» REQUEST:
Convert the lines from the one containing "Given: Advance to the next carousel slide" up to and including the one containing "Action: [x=314, y=104]" into a JSON list of strings, one string per line, with blank lines omitted.

(Entries on target coordinates)
************

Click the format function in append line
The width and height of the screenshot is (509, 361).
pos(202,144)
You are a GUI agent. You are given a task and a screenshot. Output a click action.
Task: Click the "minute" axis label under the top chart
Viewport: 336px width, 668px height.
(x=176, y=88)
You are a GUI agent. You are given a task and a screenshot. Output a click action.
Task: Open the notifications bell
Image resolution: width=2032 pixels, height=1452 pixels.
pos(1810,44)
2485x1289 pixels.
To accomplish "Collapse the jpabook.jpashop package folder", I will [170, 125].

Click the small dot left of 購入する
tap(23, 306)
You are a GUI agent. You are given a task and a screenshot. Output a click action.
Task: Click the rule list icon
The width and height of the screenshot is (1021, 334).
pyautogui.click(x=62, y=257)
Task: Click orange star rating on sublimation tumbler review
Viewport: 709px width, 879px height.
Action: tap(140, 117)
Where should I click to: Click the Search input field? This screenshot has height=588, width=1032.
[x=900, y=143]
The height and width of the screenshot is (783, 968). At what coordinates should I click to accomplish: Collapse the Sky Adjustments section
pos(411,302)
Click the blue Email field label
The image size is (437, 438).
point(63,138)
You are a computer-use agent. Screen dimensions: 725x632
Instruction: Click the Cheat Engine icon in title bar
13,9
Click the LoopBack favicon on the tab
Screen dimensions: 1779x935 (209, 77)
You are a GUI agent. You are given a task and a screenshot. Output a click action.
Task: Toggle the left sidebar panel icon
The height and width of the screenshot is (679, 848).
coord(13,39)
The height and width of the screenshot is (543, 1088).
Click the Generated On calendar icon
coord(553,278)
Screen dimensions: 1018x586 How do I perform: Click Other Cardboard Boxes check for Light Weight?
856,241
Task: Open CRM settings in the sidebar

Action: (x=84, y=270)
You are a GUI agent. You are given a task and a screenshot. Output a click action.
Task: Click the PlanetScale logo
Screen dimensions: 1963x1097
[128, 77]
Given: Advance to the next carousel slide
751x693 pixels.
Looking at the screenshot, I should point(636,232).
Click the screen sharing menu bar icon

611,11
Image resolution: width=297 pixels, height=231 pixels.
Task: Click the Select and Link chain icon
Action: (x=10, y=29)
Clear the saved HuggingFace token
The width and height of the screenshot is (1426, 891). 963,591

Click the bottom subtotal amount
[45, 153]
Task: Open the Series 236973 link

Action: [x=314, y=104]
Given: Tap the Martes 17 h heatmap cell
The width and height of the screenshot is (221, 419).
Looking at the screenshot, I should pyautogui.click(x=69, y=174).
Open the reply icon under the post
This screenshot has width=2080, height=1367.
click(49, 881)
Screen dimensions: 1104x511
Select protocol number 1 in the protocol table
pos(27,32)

************

» CORRECT RESULT:
[
  "Given: Advance to the next carousel slide",
  "751x693 pixels.",
  "Looking at the screenshot, I should point(636,232).",
  "Click the screen sharing menu bar icon",
  "611,11",
  "Image resolution: width=297 pixels, height=231 pixels.",
  "Task: Click the Select and Link chain icon",
  "Action: (x=10, y=29)",
  "Clear the saved HuggingFace token",
  "The width and height of the screenshot is (1426, 891). 963,591",
  "Click the bottom subtotal amount",
  "[45, 153]",
  "Task: Open the Series 236973 link",
  "Action: [x=314, y=104]"
]